Tom Weeks is a former Seattle City Council member from 1990 until he resigned in 1996.

==Early life and education==
Weeks was born and raised in West Seattle. He is a graduate of Harvard Kennedy School graduate program, where he was also a teacher's assistant. Before his running for city council, he owned a conflict-negotiation consulting business.

==Seattle city council==
===Elections===
In 1989, Weeks ran for Seattle city council for Position 6 against incumbent Virginia Galle. In the September primary election, he and Galle advanced to the general with 30% and 43% of the vote, respectively. Galle accused Weeks of padding his resume when he claimed he taught at Harvard, "He talks about teaching when he means teaching assistant." Weeks defended his experience, saying he did teach courses until Harvard released a statement saying he was not on the faculty and did not teach complete five-month courses. Weeks said Galle was too much of an outsider and ineffective at coalition building. In the general election, Weeks defeated Gale, 55% to 45%, and he outspent her on a 2-1 ratio.

Weeks ran for reelection in 1993 and faced seven challengers. In the September primary, Weeks came in first with over 63% of the vote, with businesswoman Pam Roats coming in second with 16%. Weeks ran on his record and his overwhelming win in the primary, while Roats attacked him over a $10,000 ethics complaint against Weeks' from the Ethics and Elections Commission. In the general election, Weeks defeated Roats, 65% to 35%.

DATASET RECORDS:
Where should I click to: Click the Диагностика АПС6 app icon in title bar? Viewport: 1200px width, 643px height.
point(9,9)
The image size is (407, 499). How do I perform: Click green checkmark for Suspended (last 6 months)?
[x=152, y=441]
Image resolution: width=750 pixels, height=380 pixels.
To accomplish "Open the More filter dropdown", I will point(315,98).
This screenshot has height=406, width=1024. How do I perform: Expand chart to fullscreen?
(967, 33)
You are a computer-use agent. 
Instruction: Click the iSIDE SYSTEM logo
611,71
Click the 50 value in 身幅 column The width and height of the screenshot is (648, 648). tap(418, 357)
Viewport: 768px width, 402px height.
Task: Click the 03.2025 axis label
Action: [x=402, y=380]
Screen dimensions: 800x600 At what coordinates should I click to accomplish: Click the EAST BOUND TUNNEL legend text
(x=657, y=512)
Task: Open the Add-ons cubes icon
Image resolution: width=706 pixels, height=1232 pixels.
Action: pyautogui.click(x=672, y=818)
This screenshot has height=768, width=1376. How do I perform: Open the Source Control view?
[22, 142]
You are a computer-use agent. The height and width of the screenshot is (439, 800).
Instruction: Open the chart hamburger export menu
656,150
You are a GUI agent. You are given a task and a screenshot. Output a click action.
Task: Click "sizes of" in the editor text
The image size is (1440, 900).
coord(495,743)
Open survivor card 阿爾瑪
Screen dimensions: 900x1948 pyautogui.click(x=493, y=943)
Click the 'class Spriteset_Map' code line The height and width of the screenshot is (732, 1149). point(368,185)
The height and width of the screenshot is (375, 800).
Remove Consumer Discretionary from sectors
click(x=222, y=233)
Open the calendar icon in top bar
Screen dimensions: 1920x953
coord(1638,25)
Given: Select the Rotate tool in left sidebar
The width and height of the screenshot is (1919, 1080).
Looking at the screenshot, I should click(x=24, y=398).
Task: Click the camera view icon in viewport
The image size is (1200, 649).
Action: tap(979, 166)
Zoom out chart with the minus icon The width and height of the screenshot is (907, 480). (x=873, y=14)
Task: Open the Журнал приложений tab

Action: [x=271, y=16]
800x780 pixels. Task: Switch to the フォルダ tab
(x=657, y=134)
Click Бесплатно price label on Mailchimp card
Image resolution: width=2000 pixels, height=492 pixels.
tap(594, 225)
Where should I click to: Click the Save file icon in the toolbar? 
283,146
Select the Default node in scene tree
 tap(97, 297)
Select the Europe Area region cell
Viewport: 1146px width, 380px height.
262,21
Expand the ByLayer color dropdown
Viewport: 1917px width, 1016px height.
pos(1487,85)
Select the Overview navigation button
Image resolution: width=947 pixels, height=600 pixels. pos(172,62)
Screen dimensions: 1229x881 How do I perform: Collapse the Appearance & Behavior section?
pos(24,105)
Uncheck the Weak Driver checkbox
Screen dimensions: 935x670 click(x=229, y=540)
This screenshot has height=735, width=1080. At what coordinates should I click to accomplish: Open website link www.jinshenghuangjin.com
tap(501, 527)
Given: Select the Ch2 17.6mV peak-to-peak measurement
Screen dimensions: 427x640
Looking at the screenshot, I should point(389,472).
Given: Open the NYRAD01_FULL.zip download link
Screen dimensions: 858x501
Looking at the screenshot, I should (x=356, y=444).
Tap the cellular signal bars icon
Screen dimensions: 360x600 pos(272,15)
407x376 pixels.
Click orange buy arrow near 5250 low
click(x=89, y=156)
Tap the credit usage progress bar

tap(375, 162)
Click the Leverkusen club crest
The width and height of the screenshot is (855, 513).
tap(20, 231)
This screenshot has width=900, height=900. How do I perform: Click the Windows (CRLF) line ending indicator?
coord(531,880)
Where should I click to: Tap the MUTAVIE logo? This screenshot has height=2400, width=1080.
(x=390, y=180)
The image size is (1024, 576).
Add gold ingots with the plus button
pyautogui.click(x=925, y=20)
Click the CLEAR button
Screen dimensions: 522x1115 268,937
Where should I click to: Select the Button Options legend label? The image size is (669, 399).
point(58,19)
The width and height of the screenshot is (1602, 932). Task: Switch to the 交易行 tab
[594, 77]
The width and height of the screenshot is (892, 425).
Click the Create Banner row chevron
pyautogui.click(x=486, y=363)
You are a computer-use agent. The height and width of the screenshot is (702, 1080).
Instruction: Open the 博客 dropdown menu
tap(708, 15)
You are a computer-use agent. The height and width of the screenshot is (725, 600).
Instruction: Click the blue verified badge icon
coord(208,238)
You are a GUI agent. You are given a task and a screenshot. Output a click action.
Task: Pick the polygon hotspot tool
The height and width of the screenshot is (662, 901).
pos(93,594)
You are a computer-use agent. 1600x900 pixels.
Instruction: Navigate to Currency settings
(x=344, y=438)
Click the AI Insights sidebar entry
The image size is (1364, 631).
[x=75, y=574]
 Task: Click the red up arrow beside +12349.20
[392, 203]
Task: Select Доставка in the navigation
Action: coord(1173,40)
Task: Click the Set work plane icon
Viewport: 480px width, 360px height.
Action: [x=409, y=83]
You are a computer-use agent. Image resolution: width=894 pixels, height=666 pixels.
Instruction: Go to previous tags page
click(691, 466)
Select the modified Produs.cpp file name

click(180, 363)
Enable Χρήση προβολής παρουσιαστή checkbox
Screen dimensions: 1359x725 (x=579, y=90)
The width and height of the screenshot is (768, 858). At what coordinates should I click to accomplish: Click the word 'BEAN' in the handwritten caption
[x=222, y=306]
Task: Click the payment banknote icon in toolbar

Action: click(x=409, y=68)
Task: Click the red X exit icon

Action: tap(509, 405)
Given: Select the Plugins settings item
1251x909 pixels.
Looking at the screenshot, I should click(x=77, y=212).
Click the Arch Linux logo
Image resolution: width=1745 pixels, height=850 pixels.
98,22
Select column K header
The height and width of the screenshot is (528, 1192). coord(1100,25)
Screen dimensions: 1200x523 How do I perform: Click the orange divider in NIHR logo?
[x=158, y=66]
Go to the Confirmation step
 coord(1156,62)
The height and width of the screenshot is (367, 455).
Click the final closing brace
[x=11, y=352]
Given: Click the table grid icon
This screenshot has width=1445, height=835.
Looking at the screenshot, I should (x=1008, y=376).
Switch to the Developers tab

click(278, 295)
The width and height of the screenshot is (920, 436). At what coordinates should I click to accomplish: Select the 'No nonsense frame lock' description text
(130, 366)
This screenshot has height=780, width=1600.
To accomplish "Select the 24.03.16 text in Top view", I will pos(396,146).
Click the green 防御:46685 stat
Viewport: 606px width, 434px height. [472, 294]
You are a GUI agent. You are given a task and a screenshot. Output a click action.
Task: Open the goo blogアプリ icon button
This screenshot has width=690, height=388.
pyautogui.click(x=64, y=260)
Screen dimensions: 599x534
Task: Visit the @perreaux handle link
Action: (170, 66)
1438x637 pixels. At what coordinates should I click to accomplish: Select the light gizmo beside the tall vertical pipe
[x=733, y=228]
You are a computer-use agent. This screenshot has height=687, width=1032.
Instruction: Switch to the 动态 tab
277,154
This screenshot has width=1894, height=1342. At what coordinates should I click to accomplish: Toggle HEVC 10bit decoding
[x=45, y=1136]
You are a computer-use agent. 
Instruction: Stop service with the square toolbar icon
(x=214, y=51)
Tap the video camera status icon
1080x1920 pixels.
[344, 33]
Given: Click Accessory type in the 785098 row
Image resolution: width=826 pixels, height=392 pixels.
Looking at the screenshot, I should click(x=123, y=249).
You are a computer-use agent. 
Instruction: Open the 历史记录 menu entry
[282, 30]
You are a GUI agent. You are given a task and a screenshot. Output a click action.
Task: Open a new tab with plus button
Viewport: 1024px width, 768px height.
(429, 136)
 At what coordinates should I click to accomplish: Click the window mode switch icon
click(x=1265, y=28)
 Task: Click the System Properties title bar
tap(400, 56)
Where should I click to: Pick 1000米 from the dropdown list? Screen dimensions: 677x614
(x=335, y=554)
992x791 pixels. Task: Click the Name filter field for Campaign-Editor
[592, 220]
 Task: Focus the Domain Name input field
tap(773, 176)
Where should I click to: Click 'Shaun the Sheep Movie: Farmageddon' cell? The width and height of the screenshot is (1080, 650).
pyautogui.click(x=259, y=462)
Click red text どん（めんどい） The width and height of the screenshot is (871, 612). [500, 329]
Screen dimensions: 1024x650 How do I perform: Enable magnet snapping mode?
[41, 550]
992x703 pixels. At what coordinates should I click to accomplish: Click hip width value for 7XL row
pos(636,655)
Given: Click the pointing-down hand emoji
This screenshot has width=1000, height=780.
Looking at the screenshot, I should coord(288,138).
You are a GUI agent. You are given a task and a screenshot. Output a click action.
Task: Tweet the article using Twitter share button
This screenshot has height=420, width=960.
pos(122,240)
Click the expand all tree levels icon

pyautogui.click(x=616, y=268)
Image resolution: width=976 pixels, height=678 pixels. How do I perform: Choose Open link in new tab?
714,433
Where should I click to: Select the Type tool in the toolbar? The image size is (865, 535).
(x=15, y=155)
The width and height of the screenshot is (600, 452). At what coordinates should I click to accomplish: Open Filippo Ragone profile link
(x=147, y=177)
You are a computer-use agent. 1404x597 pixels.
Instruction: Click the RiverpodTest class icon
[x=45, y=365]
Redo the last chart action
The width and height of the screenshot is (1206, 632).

REQUIRED ACTION: Pick up the Tom Weeks biography above where it stops, following on from its last sentence.

RESPONSE TO THE TASK:
===Tenure===
During his tenure, Weeks was chair of the Housing and Human Services, Finance, and Personnel and Labor Policy Committees. As chair of the Finance committee, he oversaw the merger of the community development and human services departments, and, separately, the melding of the comptroller's and treasurer's offices. Weeks was active in the budget process and used savings for increased "...investment(s) in human capital and human services as crime prevention.

In 1993, a city employee lodged an ethics complaint against Weeks for mailing a newsletter at city expense to 35,000 households. He denied that he broke any laws, but there was a perspective that he had, saying "The perception here was almost as important as the facts." Weeks repaid the city $10,256.19 over three installments.

Weeks announced he would resign from the council, effective August 2, 1996, to take a job as Seattle School District's director of human resources.

==Post-council==
After working at the Seattle School District, Weeks became chairman of the board of the Seattle Monorail Project. Voters rejected the Monorail project initiative, on a 2–1 margin due financial problems. Project leaders, including Weeks, resigned after the vote.